Risks identified and mitigations:

  • Perpetuation of biases: It's encouraged to perform continuous monitoring (using evaluation metrics, human review) and the exploration of de-biasing techniques during model training, fine-tuning, and other use cases.
  • Generation of harmful content: Mechanisms and guidelines for content safety are essential. Developers are encouraged to exercise caution and implement appropriate content safety safeguards based on their specific product policies and application use cases.
  • Misuse for malicious purposes: Technical limitations and developer and end-user education can help mitigate against malicious applications of LLMs.

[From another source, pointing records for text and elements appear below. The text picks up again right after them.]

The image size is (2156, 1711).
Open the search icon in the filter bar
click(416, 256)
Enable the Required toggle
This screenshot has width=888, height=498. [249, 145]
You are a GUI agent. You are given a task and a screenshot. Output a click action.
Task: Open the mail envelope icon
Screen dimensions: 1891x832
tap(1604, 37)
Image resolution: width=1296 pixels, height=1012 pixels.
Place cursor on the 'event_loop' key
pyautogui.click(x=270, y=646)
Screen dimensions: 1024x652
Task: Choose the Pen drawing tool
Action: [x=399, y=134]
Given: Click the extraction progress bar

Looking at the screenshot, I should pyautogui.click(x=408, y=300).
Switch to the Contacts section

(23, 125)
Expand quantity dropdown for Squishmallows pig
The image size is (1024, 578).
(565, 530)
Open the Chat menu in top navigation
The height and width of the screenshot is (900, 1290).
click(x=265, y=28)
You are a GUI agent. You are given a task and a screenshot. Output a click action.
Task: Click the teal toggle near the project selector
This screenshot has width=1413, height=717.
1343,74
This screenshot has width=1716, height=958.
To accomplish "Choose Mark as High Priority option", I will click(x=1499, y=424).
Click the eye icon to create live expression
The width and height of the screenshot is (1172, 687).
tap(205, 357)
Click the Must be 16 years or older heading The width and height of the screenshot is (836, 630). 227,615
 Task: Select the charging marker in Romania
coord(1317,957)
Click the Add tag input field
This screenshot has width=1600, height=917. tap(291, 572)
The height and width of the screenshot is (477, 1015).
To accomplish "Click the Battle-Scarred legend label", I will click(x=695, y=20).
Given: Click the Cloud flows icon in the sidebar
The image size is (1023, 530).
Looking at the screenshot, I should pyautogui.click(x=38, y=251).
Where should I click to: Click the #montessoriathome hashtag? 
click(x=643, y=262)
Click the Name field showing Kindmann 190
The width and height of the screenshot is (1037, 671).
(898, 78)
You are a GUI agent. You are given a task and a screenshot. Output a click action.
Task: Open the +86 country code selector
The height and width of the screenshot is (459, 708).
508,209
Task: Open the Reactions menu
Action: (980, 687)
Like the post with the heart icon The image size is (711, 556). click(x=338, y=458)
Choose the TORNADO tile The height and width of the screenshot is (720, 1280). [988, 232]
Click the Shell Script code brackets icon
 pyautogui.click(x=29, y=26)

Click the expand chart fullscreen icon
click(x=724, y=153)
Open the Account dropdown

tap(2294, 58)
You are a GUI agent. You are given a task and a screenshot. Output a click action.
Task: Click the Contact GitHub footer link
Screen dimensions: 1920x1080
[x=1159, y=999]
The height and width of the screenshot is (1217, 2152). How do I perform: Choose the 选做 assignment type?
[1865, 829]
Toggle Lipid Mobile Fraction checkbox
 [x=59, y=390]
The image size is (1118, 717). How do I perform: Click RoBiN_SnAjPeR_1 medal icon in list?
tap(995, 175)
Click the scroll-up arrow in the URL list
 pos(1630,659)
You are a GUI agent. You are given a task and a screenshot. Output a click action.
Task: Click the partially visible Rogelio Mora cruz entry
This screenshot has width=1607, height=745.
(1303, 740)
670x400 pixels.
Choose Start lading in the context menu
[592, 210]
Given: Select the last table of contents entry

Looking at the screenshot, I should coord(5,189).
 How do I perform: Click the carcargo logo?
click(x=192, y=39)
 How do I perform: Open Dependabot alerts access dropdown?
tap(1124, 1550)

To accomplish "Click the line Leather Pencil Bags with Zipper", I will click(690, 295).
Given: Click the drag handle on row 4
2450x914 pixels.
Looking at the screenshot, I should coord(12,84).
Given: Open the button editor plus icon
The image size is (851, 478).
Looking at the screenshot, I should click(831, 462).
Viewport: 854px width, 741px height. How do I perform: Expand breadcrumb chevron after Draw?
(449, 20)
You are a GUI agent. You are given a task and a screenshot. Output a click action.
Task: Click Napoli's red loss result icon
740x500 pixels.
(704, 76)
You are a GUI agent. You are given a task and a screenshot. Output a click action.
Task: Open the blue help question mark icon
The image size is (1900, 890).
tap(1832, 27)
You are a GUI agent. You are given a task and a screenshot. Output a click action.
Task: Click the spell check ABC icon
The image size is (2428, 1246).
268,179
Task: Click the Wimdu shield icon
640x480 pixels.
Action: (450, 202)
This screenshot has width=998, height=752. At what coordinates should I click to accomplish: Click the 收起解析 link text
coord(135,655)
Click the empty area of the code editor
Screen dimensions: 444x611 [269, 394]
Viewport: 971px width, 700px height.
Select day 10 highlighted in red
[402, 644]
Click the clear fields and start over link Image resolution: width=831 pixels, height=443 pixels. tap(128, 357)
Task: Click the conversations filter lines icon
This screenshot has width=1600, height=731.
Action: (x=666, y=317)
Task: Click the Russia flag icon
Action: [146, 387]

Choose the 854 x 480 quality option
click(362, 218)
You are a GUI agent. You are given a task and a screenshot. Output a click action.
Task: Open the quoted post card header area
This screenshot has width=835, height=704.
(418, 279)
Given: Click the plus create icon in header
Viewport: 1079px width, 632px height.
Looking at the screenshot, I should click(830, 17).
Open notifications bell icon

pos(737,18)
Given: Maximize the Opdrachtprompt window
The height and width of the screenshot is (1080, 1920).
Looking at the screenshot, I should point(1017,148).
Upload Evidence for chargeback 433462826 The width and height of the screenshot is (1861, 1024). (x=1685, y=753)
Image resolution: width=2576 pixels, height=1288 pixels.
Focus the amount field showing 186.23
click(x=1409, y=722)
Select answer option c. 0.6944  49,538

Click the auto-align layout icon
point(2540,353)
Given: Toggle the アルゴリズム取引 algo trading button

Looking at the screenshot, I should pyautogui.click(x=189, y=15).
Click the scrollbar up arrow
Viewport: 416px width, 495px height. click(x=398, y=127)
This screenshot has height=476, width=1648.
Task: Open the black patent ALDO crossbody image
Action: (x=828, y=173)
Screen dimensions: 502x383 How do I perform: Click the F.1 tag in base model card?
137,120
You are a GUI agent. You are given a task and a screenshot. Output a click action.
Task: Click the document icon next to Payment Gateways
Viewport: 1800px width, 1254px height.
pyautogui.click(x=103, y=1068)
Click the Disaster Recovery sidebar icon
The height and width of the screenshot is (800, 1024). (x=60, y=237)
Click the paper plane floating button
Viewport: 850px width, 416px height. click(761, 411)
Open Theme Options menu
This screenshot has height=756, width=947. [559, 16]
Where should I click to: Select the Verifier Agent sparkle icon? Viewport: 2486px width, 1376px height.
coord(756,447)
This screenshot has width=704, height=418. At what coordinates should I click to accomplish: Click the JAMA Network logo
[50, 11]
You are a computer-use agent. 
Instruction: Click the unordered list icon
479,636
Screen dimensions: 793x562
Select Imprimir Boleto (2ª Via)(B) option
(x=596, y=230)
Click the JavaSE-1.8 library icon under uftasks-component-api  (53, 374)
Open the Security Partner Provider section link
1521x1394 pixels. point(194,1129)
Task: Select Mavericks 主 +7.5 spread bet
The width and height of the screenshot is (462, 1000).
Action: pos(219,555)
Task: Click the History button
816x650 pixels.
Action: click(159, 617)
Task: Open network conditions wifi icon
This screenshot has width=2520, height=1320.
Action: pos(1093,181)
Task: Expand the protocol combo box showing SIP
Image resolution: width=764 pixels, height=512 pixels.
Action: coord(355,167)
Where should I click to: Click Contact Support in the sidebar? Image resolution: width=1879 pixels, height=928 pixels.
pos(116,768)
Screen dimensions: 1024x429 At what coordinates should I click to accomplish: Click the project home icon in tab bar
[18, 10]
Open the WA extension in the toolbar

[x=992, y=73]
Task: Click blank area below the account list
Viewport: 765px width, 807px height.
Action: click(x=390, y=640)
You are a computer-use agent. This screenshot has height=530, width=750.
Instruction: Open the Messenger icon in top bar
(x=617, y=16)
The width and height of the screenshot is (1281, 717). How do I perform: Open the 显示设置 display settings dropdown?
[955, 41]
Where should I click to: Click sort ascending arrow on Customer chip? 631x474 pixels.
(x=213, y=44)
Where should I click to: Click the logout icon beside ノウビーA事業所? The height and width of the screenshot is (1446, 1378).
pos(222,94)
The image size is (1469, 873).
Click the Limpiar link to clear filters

Educational resources and reporting mechanisms for users to flag misuse are provided. Prohibited uses of Gemma models are outlined in the Gemma Prohibited Use Policy.
  • Privacy violations: Models were trained on data filtered for removal of PII (Personally Identifiable Information). Developers are encouraged to adhere to privacy regulations with privacy-preserving techniques.

Benefits

At the time of release, this family of models provides high-performance open large language model implementations designed from the ground up for Responsible AI development compared to similarly sized models.

Using the benchmark evaluation metrics described in this document, these models have shown to provide superior performance to other, comparably-sized open model alternatives.